• [Текст страницы]
Соскальзывание во зло

Готовность к политическому злу


От редакции. Тема зла на самом деле актуальна не только для этики, но и для текущей политике. Зачастую оно проявляется в самых неожиданных формах. Многие эксперты уже подметили, что зло возвращается. Но есть ли своя специфика именно у политического зла? Если есть, готовы ли правовые и политические институты современного мира к возвращению «политического зла»? Может ли «радикальное зло» вернуться в каком-либо виде? Насколько эффективна риторика зла в качестве политического инструмента? Есть ли какая-то альтернатива риторике зла? Изменилась ли каким-либо образом риторика, использующая терминологию «зла», после 1991 года? Обо всем этом в своем тексте рассуждает главный редактор РЖ Глеб Павловский.


* * *


1.

• [Список заданий]
(1) Выпишите из текста о политическом зле все предложения, которые оканчиваются вопросительным знаком.
(2) Продолжите текст о политическом зле, начав сразу после его последней строки.

• [Данные]
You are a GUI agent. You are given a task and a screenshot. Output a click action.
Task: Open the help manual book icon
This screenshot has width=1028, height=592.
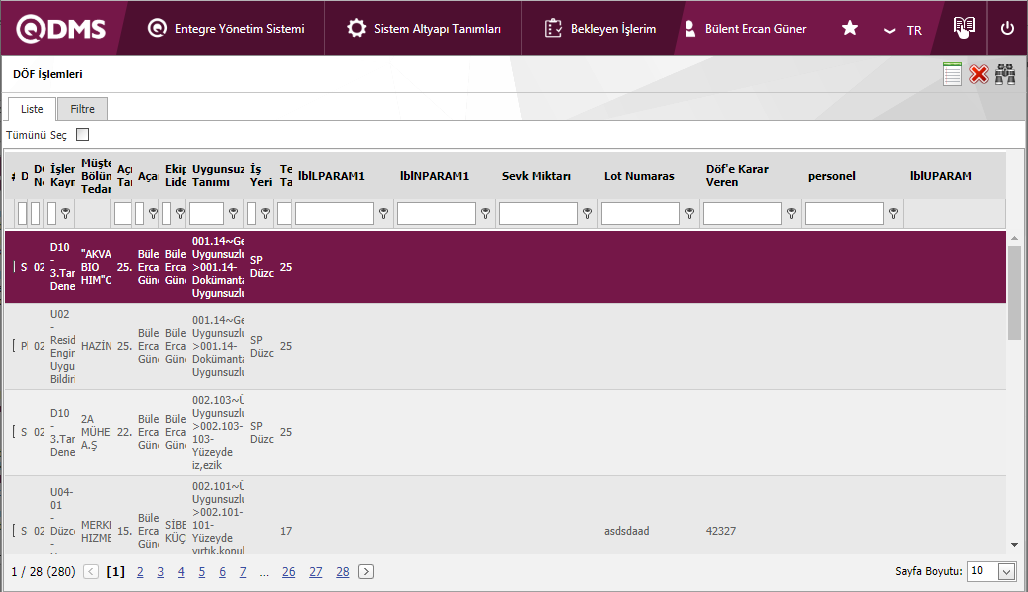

• [Ответы]
(1)
Но есть ли своя специфика именно у политического зла?
Если есть, готовы ли правовые и политические институты современного мира к возвращению «политического зла»?
Может ли «радикальное зло» вернуться в каком-либо виде?
Насколько эффективна риторика зла в качестве политического инструмента?
Есть ли какая-то альтернатива риторике зла?
Изменилась ли каким-либо образом риторика, использующая терминологию «зла», после 1991 года?

(2)
14 июня незамеченной прошла годовщина басаевского захвата больницы с роддомом в Буденновске в 1995 году: около полутораста убитых, среди них роженицы с детьми. Боевики вернулись в Чечню триумфально, на предоставленных властями автобусах. За участие в адском рейде из десятков боевиков осуждены двое, и на сроки меньшие, чем Ходорковский. Буденновском выбило ограничитель из наших представлений о политическом зле. А у боевиков, наоборот, исчезли остатки сдержанности. «Успех» басаевской акции превратил ее из эксцесса в методику чеченских действий. А из полевого командира Басаева сформировал архитектора зла.


Российская общественность стала целевой аудиторией в новых кровавых постановках Басаева. Вслед за захватом роддома в Буденновске последовал дьявольски театральный захват театра «Норд-Ост» и детский холокост в школе №1 Беслана. Всякий раз Басаев легко добивался начальной цели – нагнетая ужас, подавлять волю к сопротивлению. В те годы последним спасением стала власть. Лишь встречная воля к противостоянию, обнаруженная путинским Кремлем, разрушала гипноз.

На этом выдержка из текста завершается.